Clinical effects and pharmacokinetics of medetomidine and its enantiomers in dogs

The clinical effects and pharmacokinetics of medetomidine (MED) and its enanti-omers, dexmedetomidine (DEX) and levomedetomidine (LEVO) were compared in a group of six beagle dogs. The dogs received intravenously (i.v.) a bolus of MED (40 microg/kg), DEX (20 and 10 microg/kg), LEVO (20 and 10 microg/kg), and saline placebo in a blinded, randomized block study in six separate sessions. Sedation and analgesia were scored subjectively, and the dogs were monitored for heart rate, ECG lead II, direct blood pressure, respiratory rate, arterial blood gases, and rectal body temperature. Blood samples for drug analysis were taken. Peak sedative and analgesic effects were observed at mean (+/- SD) plasma levels of 18.5 +/- 4.7 ng/mL for MED40, 14.0 +/- 4.5 ng/mL for DEX20, and 5.5 +/- 1.3 ng/mL for DEX10. The overall level of sedation and cardiorespiratory effects did not differ between MED40, DEX20 and DEX10 during the first hour, apparently due to a ceiling effect. However, the analgesic effect of DEX20 lasted longer than the effect of the corresponding dose of racemic medetomidine, suggesting greater potency for dexmedetomidine in dogs. Levomedetomidine had no effect on cardio-vascular parameters and caused no apparent sedation or analgesia. The pharmacokinetics of dexmedetomidine and racemic medetomidine were similar, but clearance of levomedetomidine was more rapid (4.07 +/- 0.69 L/h/kg for LEVO20 and 3.52 +/- 1.03 for LEVO10) than of the other drugs (1.26 +/- 0.44 L/h/kg for MED40, 1.24 +/- 0.48 for DEX20, and 0.97 +/- 0.33 for DEX10).     
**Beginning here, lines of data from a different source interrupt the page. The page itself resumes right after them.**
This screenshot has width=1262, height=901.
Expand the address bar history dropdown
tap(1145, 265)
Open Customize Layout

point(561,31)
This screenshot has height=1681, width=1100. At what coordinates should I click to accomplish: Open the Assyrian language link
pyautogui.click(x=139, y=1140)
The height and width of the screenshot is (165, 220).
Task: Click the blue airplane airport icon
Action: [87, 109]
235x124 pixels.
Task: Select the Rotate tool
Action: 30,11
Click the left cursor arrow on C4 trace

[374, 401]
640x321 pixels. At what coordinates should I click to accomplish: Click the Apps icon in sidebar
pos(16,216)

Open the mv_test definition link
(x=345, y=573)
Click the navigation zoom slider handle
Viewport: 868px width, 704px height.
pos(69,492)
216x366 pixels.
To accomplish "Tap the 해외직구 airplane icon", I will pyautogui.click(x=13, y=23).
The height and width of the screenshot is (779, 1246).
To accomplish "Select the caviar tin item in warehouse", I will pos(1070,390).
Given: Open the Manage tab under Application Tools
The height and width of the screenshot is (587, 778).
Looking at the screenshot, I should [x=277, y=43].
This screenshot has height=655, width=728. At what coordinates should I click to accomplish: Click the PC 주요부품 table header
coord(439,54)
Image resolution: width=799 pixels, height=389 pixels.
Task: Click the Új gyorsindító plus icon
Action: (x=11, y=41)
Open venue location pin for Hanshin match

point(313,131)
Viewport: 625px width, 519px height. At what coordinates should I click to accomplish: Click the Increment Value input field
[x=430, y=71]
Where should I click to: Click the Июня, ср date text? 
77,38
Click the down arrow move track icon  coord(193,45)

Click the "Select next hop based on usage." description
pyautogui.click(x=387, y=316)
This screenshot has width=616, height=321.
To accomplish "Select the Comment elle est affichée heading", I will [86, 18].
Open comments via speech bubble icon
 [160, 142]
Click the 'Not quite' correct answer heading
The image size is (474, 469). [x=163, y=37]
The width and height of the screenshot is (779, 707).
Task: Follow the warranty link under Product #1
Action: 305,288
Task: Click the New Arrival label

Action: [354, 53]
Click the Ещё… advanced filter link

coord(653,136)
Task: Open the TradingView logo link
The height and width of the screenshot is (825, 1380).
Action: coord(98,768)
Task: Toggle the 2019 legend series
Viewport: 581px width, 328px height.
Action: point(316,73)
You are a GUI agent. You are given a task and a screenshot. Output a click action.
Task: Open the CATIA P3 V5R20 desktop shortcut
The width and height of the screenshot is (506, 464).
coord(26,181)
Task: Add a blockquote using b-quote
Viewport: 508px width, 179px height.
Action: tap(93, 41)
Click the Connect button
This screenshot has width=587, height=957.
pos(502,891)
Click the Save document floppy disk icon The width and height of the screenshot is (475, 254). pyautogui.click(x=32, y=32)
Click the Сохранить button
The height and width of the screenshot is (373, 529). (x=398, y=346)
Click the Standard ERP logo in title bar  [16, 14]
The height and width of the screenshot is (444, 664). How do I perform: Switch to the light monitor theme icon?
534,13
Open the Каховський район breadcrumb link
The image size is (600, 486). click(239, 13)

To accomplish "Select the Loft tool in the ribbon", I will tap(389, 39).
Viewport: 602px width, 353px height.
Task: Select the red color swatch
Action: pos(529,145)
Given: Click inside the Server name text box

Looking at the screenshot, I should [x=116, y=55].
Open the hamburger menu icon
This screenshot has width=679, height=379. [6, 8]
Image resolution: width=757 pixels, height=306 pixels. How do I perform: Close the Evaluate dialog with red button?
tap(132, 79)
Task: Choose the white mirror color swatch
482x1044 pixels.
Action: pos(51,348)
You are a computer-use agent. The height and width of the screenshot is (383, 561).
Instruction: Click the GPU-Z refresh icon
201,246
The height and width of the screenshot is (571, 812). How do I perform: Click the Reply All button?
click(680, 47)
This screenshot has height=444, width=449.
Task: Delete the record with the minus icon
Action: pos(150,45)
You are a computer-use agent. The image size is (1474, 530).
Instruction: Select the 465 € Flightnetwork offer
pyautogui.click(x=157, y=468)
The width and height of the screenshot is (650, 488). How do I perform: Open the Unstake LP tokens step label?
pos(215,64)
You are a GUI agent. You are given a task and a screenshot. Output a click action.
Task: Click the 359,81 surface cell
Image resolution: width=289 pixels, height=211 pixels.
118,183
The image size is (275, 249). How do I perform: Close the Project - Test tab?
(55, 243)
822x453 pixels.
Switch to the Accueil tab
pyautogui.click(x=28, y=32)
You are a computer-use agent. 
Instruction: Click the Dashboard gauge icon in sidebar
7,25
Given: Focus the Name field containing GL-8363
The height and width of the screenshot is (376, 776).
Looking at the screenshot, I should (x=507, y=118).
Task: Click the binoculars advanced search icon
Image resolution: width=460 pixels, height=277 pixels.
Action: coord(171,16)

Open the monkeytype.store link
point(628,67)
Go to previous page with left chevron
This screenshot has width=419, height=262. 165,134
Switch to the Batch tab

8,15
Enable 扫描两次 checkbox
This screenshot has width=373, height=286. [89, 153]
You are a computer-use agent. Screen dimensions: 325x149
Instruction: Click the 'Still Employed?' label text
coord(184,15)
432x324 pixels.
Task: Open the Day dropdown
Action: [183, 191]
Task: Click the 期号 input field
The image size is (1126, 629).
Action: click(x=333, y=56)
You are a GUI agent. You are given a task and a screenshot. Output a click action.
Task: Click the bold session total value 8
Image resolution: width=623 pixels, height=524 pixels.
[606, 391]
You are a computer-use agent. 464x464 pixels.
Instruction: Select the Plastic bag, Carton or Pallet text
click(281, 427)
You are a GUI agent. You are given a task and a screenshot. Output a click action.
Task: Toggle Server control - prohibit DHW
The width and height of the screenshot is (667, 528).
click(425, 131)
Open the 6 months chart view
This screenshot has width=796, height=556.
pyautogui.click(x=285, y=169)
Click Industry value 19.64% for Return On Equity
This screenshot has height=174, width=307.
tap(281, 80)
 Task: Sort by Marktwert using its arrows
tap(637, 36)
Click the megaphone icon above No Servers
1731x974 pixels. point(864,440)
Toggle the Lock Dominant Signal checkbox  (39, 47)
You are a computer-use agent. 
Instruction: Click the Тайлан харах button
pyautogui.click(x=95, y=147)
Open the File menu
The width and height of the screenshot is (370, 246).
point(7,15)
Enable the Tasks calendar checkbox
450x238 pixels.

Comparison of three doses of dexmedetomidine with medetomidine in cats following intramuscular administration

Cats ( n  = 6) were administered dexmedetomidine (DEX) and medetomidine (MED) at three different dose levels in a randomized, blinded, cross-over study. DEX was administered at 25, 50 and 75 μg/kg (D25, D50 and D75), corresponding to MED 50, 100 and 150 μg/kg (M50, M100 and M150). Sedation, analgesia and muscular relaxation were scored subjectively. Heart and respiratory rates and rectal temperature were measured. Corresponding doses of DEX and MED were compared. Effects were also compared between dose levels for each compound. At dose level 2 (D50-M100), the duration of effective clinical sedation was significantly shorter after DEX (202.5±16.0 min) than after MED (230.0±41.2 min). Proceeding from D50-M100 to D75-M150, the duration of effective clinical sedation was increased more after DEX (by 57.5±38.4 min) than after MED (by 14.2±41.9 min) Increasing from D50-M100 to D75-M150, heart rate was further decreased after DEX (by 8.1±13.4%) but not after MED. There was no statistically significant difference between corresponding doses of DEX and MED for any of the other parameters studied. Changes in sedation, analgesia and muscular relaxation were dose-dependent. It was concluded that anaesthetic effects of medetomidine in cats are probably due entirely to its d-isomer and that dexmedetomidine at 25, 50 and 75 μg/kg induces dose-dependent sedation, analgesia and muscular relaxation of clinical significance in cats.